Starting in 1943, Williamson took several classes in drawing and painting at Southern Methodist University and the Dallas Museum School. She quickly began working on what she called "memory paintings" that referred to incidents from her early rural life; these became a dominant theme in her oeuvre. Often the underlying story or event figures in the title. Examples include Chicken for Dinner (1945), The Girls Went Fishing (1945–46), Standing in the Need of Prayer (1947, showing a revival meeting by torchlight), Texas Barn Dance (1951), The Day the Bosque Froze Over (1953), and The Night Before Christmas (1954). She also made paintings whose subjects were more generic to the western United States, such as two paintings about cattle drives—Git 'Long Little Dogies (1945) and Old Chisholm Trail (1952)—and a painting about the coming of the railroad, The Building of the Railroad (1949–50). The cattle-drive paintings are unusual as a pair since Williamson hardly ever painted the same subject more than once.

With their genre subjects, eccentric perspective, flat paint handling, and simplified and stylized forms, Williamson's paintings are typical of American naïve art. Her palette was restrained, leaning towards desaturated greens, browns, and grays in middle and light tones that lent a luminous subtlety to the finished works. She made a few charcoal sketches and watercolors but worked mostly in oil on canvas. She had an unusual method of painting her canvases from top to bottom, which she explained as a way to keep paint off of herself.

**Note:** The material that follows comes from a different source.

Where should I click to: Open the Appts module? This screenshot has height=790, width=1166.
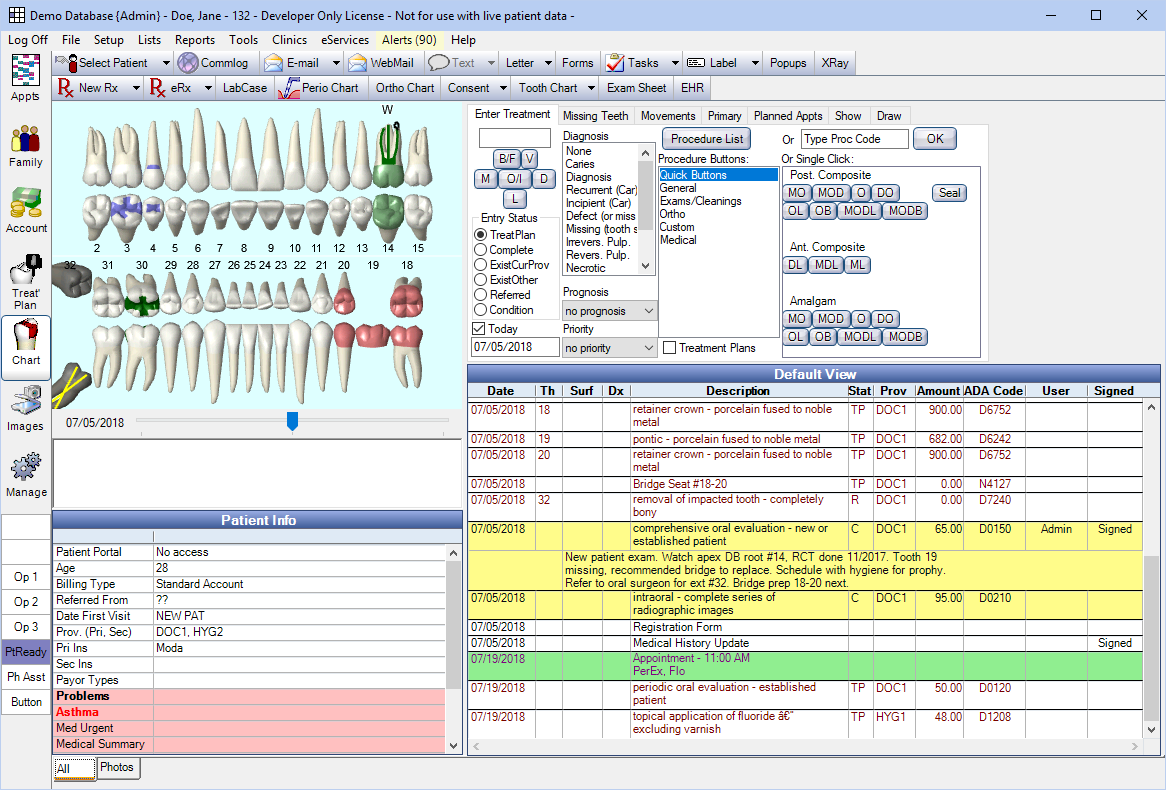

Williamson—who became known as "Aunt Clara" within the art world—sold her first work within a short time of beginning to paint; it was bought by Jerry Bywaters, who at the time was the director of the Dallas Museum of Fine Arts. Through the dealer Donald Vogel, who promoted her work and later wrote a book about her, she began entering her work in art competitions and in 1946 won the Dealey Purchase Award at the Dallas Allied Arts Exhibit. Two years later, she had a solo exhibition at the Dallas Museum of Fine Arts, following which she began to establish a national reputation. Her work was included in the 1950 exhibition "American Painting Today" at the Metropolitan Museum of Art in New York, as well as in several traveling exhibitions organized by the Smithsonian Institution. In the 1960s, the Amon Carter Museum organized a traveling retrospective of her work. In 1969, a documentary on Williamson was shown on national television. Williamson's success came despite her lack of interest in a career; she said once that she held back from the art world to some extent out of fear that "they'd tell me what to paint, how to paint it, and when to paint."

Williamson moved into a nursing home in 1966, where she completed the last of her more than 100 paintings. She died on February 17, 1976, aged 100. Her work is held in the collections of the Museum of Modern Art (New York), the Dallas Museum of Art, the Amon Carter Museum, and several other art museums and institutions.